Natalie Laura Mering não é deste mundo. Ou, pelo menos, não é deste tempo. Sabemos que ela existe, que está viva e a editar discos, sabemos que nasceu em 1988, mas não é certo que esteja neste planeta ou que se mova no mesmo plano temporal que nós. E basta ouvir um par de canções do mais recente disco, And In the Darkness Hearts Aglow — por exemplo, as duas primeiras, “It’s not just me, it’s everybody” e “Children of the empire” — para sabermos que ela não está na era do twerk, do reggaeton, existe noutra esfera, em que a Los Angeles de finais de 60s, inícios de 70s, foi transposta para o futuro.

Foi sempre assim, mesmo antes da mudança radical de som que ocorreu em 2016, com Front Row Seat to Earth, antes da explosão de criatividade de Titanic Rising (2019), que a colocou quase no mesmo patamar que Angel Olsen ou Sharon van Etten, para mencionar as duas colegas de geração que são consideradas as rainhas da folk mesmo já não fazendo propriamente folk. Em The Outside Room, o disco com que, em 2011, Mering se estreou sob o nome Weyes Blood, e em The Innocents (o segundo, de 2014), ela parecia cantar como uma Buffy Saint-Marie alucinada, possuída por um qualquer espírito antigo e trágico: as suas canções, esparsas e minimais, conjugadas com a teatralidade da sua voz soavam medievais e austeras, como se cantadas por uma mulher abandonada junto a um penhasco na exata altura em que dos céus caiu uma borrasca.

Logo ali, no início, Mering era tão intensa, possuía uma linguagem tão própria, que uma parte do culto que então nasceu nunca lhe perdoou o cinemascope dos discos seguintes – ainda há quem viva intensamente aqueles dois discos iniciais, quem prefira a austeridade, a seriedade quase caricatural daquela voz a tudo o que se seguiu. E compreende-se: o mundo criado por Mering nesses discos reduz-se quase a matérias de coração contadas do ponto de vista de quem carrega uma tragédia desconfiando que ela própria causa a dita tragédia – era um mundo de romantismo excessivo e encantador (se por encanto nos referirmos ao fascínio que há em assistir a alguém auto-consumir-se).

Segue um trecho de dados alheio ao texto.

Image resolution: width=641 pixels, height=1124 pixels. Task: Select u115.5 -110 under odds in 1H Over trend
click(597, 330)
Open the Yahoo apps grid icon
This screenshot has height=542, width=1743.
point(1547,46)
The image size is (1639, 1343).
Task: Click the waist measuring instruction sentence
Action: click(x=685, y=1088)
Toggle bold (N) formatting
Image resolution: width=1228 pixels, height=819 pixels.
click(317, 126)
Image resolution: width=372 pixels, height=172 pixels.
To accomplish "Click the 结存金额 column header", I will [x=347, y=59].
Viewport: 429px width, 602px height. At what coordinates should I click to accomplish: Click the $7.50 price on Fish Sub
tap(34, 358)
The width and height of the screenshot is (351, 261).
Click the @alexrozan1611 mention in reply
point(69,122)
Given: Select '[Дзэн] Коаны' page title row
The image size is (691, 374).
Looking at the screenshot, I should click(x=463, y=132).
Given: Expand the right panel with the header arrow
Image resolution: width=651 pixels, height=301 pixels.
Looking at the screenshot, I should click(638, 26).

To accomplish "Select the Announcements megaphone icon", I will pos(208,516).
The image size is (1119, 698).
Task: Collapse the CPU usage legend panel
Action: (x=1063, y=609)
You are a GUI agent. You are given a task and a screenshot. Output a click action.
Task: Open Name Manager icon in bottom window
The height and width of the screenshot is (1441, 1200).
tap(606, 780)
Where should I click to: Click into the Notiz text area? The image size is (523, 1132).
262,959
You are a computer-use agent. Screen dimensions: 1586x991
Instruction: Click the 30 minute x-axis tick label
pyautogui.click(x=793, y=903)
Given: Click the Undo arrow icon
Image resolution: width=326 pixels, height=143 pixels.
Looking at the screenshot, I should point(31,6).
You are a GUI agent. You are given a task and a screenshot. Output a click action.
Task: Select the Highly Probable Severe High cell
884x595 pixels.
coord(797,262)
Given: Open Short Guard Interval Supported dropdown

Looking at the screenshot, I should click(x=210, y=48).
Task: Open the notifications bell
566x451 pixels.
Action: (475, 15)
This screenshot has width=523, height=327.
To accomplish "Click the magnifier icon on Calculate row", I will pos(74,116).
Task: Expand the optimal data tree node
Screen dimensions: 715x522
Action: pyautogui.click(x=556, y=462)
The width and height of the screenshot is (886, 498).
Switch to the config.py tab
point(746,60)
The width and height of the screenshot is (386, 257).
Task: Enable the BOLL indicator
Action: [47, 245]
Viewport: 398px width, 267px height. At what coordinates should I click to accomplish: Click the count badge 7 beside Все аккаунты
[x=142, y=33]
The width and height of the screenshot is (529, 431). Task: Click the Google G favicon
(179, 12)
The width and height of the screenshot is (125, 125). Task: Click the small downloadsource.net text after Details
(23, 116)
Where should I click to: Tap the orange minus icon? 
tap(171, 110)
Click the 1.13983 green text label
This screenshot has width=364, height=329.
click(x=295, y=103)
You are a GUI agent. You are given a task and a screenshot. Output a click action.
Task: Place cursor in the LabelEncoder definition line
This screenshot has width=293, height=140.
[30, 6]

[“It’s Not Just Me, It’s Everybody”:]

Front Row Seat to Earth foi o primeiro sinal de que a bússola musical de Mering começara a apontar para outras paragens: o número de instrumentos e arranjos aumentava, a paleta de cores arriscava sair do cinzento nublado, a voz soava mais natural, as canções tornavam-se mais complexas mas, simultaneamente, chegada ao refrão ela parecia estar disposta a arriscar  em melodias pop – o que quase parecia uma heresia em quem antes cantava como se fosse uma das irmãs Brontë num dia de má escrita.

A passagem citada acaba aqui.